Records from a dataset:
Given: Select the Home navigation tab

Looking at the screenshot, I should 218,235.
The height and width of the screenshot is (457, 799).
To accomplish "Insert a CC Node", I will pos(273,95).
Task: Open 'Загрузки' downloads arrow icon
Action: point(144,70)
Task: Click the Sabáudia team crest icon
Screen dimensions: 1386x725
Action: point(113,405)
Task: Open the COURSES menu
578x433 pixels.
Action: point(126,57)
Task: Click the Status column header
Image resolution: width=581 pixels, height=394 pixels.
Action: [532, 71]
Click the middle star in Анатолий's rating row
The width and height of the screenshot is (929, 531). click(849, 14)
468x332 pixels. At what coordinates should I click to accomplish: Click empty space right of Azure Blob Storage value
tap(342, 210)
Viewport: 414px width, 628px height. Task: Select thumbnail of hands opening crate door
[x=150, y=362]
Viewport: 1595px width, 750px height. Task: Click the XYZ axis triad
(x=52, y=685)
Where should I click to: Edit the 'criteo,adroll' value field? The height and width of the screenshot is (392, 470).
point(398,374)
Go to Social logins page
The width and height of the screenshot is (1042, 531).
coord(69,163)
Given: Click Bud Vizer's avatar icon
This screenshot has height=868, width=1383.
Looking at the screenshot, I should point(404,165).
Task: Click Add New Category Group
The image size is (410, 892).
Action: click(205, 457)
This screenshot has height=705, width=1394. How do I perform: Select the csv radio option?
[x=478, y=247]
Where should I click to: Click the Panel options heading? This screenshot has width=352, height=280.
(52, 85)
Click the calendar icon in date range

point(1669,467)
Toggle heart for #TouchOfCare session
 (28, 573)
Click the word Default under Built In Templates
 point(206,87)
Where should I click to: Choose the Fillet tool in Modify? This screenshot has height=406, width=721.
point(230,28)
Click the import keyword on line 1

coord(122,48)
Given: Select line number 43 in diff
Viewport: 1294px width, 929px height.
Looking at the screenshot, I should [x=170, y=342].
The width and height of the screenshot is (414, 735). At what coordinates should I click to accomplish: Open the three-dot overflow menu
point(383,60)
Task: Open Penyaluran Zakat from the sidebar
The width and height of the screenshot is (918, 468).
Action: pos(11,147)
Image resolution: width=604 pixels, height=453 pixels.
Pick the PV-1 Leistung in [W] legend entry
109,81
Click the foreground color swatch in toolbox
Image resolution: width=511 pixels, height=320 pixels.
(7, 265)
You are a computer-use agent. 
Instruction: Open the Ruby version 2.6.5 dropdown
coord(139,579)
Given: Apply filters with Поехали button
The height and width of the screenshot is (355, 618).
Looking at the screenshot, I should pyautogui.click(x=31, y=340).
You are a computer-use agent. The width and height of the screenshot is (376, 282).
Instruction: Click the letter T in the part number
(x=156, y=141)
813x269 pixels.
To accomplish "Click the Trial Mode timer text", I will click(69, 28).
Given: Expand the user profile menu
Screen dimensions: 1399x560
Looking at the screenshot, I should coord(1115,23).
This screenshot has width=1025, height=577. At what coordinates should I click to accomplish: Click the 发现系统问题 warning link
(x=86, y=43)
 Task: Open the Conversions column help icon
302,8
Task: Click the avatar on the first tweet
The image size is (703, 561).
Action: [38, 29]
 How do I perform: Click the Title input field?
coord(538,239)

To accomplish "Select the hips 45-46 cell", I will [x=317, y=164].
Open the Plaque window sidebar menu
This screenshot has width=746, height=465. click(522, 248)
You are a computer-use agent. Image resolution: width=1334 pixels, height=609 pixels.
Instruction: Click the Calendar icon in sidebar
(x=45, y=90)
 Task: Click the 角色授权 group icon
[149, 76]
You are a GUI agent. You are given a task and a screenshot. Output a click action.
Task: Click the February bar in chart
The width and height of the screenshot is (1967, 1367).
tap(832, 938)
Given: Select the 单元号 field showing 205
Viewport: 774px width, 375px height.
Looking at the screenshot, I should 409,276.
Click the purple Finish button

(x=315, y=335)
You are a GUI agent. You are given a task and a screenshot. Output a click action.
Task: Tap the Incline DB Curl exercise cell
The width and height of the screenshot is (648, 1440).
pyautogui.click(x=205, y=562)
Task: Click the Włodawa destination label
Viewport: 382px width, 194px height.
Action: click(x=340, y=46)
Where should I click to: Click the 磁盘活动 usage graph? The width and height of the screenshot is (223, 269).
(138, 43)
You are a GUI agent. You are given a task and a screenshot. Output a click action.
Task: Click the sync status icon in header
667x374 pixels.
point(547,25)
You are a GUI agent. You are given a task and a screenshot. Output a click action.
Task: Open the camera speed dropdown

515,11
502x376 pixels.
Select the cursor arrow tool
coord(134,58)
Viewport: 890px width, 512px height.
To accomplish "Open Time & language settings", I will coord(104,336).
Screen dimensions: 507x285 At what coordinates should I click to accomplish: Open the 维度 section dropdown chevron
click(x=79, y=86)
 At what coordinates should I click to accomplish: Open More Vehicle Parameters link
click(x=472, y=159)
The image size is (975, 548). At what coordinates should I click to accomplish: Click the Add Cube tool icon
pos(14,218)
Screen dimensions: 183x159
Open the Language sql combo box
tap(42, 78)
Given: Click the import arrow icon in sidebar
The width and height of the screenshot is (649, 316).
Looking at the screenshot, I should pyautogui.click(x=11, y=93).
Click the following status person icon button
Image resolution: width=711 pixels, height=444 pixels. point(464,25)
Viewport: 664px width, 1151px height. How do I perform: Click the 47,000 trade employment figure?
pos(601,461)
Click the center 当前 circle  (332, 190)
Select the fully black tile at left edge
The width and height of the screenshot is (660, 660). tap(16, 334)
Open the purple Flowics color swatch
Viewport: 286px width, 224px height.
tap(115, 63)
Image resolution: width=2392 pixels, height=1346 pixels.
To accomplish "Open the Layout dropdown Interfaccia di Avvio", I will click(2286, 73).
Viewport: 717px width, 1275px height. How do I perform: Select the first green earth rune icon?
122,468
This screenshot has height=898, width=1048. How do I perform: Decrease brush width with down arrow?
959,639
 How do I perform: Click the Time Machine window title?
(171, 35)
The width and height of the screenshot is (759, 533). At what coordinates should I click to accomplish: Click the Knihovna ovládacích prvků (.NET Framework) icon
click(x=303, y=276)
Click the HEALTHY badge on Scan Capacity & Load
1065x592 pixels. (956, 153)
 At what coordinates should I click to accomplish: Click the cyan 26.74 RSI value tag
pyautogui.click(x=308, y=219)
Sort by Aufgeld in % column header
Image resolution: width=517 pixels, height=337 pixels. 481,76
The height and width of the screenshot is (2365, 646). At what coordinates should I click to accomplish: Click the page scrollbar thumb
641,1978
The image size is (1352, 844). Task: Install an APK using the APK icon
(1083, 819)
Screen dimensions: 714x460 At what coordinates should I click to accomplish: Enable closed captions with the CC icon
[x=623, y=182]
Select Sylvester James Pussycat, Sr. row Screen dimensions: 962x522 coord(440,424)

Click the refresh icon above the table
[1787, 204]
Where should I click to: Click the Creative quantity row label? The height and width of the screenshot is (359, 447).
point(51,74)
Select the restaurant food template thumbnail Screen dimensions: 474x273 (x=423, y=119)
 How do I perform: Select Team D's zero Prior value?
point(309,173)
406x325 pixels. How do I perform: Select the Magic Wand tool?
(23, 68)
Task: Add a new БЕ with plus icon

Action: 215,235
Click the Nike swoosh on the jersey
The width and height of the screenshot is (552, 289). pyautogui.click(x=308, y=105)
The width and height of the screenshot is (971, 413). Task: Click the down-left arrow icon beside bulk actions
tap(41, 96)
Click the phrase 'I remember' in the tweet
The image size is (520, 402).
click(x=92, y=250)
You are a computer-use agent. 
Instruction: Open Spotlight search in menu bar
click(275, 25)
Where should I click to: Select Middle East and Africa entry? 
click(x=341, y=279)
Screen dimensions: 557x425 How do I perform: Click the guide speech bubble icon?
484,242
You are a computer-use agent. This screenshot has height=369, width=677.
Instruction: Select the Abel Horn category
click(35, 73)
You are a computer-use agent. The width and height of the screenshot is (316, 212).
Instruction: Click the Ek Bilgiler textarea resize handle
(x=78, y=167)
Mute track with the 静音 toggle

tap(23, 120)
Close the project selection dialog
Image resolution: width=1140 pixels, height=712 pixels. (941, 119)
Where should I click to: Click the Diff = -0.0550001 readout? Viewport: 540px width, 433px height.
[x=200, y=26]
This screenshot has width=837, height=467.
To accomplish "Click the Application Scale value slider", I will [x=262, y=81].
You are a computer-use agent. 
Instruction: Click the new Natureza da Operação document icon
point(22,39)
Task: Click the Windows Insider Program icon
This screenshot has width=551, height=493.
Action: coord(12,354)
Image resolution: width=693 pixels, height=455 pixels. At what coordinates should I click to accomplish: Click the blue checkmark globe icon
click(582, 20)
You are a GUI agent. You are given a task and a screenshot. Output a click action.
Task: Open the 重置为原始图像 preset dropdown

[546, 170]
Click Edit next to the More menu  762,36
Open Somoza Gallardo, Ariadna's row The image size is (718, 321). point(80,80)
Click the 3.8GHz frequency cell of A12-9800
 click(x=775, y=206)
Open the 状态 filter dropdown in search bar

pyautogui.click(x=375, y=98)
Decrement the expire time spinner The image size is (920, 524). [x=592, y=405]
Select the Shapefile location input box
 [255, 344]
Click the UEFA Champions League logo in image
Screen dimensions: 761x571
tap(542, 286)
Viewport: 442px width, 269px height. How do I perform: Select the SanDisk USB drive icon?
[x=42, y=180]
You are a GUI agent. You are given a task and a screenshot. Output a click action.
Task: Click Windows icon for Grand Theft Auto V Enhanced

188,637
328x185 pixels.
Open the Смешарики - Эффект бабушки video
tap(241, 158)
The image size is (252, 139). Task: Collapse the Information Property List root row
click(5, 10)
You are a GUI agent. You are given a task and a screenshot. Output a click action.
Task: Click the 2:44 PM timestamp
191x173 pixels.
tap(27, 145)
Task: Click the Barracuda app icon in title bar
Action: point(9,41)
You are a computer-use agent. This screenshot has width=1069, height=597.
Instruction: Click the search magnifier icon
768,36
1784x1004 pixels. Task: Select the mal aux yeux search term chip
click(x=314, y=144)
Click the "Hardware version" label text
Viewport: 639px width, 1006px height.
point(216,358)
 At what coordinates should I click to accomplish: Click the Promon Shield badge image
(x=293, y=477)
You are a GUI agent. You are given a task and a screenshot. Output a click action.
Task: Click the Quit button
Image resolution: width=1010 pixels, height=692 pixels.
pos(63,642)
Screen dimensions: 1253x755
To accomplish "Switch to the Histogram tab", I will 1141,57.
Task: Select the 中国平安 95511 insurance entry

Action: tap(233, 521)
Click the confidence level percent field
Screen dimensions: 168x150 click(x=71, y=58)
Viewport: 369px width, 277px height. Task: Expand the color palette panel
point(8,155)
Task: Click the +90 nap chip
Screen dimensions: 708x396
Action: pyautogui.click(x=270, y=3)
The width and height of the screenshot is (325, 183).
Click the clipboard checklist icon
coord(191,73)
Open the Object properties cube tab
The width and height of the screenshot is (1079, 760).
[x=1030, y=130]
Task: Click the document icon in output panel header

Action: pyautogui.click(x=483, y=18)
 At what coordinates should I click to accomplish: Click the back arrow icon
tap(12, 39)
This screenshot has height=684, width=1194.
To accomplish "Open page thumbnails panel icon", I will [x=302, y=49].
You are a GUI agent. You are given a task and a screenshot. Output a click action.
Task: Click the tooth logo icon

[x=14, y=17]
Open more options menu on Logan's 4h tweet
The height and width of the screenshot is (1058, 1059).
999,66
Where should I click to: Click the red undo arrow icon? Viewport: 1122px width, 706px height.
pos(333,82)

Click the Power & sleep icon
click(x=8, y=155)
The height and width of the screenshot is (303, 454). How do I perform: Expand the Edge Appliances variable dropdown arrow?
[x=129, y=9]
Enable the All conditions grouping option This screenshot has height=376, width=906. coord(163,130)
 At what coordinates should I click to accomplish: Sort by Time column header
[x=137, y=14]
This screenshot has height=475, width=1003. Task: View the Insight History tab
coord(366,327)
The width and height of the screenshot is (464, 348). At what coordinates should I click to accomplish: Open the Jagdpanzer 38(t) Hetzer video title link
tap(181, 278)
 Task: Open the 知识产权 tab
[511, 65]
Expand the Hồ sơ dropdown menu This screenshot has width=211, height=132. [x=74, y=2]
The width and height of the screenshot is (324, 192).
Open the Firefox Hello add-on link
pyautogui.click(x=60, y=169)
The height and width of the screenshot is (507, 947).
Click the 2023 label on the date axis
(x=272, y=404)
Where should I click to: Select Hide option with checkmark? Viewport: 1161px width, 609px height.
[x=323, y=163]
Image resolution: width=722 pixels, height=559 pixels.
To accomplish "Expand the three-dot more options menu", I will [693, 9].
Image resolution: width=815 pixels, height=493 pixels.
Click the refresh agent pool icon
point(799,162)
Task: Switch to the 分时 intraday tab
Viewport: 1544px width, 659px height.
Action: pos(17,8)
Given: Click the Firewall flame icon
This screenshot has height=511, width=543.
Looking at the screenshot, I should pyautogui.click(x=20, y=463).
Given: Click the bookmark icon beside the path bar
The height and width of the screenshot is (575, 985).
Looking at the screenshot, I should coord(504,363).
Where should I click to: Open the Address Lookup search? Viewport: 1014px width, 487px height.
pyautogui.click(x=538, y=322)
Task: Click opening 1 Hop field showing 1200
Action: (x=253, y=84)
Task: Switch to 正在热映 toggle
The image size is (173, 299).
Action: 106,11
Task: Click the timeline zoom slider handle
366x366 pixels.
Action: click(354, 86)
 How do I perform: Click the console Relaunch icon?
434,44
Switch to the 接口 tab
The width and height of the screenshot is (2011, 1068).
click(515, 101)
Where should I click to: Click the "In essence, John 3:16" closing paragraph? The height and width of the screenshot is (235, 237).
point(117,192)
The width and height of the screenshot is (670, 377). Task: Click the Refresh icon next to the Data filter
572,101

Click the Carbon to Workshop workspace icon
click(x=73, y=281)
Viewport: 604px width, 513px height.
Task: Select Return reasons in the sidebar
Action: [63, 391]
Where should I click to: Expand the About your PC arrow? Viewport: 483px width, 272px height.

Objective. Copy the lines of the data above verbatim, starting with the line that contains "This screenshot has width=1025, height=577." and going on through the line that contains "tap(832, 938)". Include both of those lines.

Response to the exercise.
This screenshot has width=1025, height=577. At what coordinates should I click to accomplish: Click the 发现系统问题 warning link
(x=86, y=43)
 Task: Open the Conversions column help icon
302,8
Task: Click the avatar on the first tweet
The image size is (703, 561).
Action: [38, 29]
 How do I perform: Click the Title input field?
coord(538,239)

To accomplish "Select the hips 45-46 cell", I will [x=317, y=164].
Open the Plaque window sidebar menu
This screenshot has width=746, height=465. click(522, 248)
You are a computer-use agent. Image resolution: width=1334 pixels, height=609 pixels.
Instruction: Click the Calendar icon in sidebar
(x=45, y=90)
 Task: Click the 角色授权 group icon
[149, 76]
You are a GUI agent. You are given a task and a screenshot. Output a click action.
Task: Click the February bar in chart
The width and height of the screenshot is (1967, 1367).
tap(832, 938)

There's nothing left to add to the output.